Andrew Nathan’s general criticisms of our book, Mao: The Unknown Story, rest largely on misrepresentations and distortion, especially of our use of sources (LRB, 17 November). The following are some key examples.
1. Nathan asserts that the sources we cite do not say the Chinese Communist Party was founded in 1920, but ‘merely confirm that early Communist cells’ were formed in that year. In fact, describing how the Party was set up by the Russians (‘born’) in 1920, both the (authoritative) sources we cite use the term Chinese Communist Party for the organisation as it was in that year. Nathan claims we ‘think [the date] important because Mao wasn’t in Shanghai in 1920’. On the contrary, we explicitly say that Mao was in Shanghai in 1920, a fact which is well known.

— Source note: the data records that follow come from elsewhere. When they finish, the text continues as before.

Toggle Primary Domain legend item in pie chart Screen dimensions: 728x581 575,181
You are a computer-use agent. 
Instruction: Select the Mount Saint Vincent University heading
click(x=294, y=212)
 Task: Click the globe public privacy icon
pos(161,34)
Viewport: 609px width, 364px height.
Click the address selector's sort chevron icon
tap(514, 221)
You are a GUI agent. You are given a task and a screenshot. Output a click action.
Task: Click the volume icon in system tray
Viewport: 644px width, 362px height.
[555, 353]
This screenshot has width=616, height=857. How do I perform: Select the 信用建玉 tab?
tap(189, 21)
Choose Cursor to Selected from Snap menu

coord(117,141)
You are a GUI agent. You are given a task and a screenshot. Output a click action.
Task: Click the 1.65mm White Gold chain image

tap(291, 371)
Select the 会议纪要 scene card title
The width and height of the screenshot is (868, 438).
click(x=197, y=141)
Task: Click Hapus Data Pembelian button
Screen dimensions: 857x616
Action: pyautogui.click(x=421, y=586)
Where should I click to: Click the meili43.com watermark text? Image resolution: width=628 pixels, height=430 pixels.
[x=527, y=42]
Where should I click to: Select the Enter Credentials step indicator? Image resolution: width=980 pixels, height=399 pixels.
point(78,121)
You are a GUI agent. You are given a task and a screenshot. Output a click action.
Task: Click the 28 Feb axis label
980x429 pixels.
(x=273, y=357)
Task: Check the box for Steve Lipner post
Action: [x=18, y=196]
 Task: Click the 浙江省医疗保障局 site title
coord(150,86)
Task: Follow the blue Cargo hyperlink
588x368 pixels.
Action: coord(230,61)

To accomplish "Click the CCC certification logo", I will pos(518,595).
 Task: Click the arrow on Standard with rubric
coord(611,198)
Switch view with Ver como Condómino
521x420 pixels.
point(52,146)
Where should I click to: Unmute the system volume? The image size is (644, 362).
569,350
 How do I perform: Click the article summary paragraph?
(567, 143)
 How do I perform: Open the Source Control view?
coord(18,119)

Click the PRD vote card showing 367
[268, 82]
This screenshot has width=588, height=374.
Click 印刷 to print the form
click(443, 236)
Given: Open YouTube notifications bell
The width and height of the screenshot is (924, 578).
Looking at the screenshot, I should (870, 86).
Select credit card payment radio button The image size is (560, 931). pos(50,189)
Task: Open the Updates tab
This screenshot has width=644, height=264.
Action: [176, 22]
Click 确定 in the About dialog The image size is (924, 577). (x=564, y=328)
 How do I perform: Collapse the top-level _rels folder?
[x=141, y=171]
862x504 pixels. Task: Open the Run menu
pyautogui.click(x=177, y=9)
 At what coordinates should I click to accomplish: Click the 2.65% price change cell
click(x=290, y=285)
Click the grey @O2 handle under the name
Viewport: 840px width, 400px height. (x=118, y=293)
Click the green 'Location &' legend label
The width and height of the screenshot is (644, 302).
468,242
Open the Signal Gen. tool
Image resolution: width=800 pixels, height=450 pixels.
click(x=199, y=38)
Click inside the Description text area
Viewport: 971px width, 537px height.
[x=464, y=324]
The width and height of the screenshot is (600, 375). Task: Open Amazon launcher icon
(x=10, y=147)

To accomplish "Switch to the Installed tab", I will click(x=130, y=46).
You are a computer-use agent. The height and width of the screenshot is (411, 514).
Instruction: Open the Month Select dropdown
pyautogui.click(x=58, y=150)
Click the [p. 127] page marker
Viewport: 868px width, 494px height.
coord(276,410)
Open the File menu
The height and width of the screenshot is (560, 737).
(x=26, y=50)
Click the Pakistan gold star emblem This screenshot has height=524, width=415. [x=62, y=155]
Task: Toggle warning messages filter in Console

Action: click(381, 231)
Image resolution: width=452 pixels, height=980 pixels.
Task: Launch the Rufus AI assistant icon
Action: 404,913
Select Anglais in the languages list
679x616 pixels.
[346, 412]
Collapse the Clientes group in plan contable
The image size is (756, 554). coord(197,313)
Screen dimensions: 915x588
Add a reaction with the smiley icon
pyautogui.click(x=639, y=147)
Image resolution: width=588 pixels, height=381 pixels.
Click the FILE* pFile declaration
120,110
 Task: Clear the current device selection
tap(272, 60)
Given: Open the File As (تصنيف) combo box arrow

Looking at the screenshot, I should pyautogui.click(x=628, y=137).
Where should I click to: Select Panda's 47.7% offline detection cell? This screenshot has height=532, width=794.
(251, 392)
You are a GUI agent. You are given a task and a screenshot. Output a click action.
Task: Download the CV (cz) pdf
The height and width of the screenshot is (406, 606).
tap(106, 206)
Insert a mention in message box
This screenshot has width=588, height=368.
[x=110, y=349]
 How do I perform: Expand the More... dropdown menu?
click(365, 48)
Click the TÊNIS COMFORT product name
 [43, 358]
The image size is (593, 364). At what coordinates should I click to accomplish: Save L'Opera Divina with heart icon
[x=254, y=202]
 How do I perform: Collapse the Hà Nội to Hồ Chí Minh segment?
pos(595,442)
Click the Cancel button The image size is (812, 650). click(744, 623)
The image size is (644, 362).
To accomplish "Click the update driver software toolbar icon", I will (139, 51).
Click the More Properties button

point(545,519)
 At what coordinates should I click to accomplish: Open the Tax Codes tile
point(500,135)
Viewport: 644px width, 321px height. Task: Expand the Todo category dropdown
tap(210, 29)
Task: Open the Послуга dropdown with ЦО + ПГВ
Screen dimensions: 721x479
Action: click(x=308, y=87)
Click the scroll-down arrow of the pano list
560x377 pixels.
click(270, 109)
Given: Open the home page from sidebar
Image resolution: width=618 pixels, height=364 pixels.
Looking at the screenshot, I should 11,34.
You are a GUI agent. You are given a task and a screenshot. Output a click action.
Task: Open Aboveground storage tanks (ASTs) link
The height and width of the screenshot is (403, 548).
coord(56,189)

2. Nathan accuses us of ‘distorting’ our sources regarding the battle of Tucheng on the Long March, a battle initiated by Mao. According to him, the sources we cite say Tucheng was ‘a victory’. But none of our seven sources calls it a victory. Among the sources we cite is Mao himself, who twice described it as a ‘defeat’.
3. Nathan claims that we base our interpretation of how the Red Army was allowed by Chiang Kai-shek to escape at the beginning of the Long March on ‘one fugitive piece of evidence’. In fact, a glance at our notes would show 26 written sources, including Chiang’s orders for troop deployments when he knew the Reds were escaping.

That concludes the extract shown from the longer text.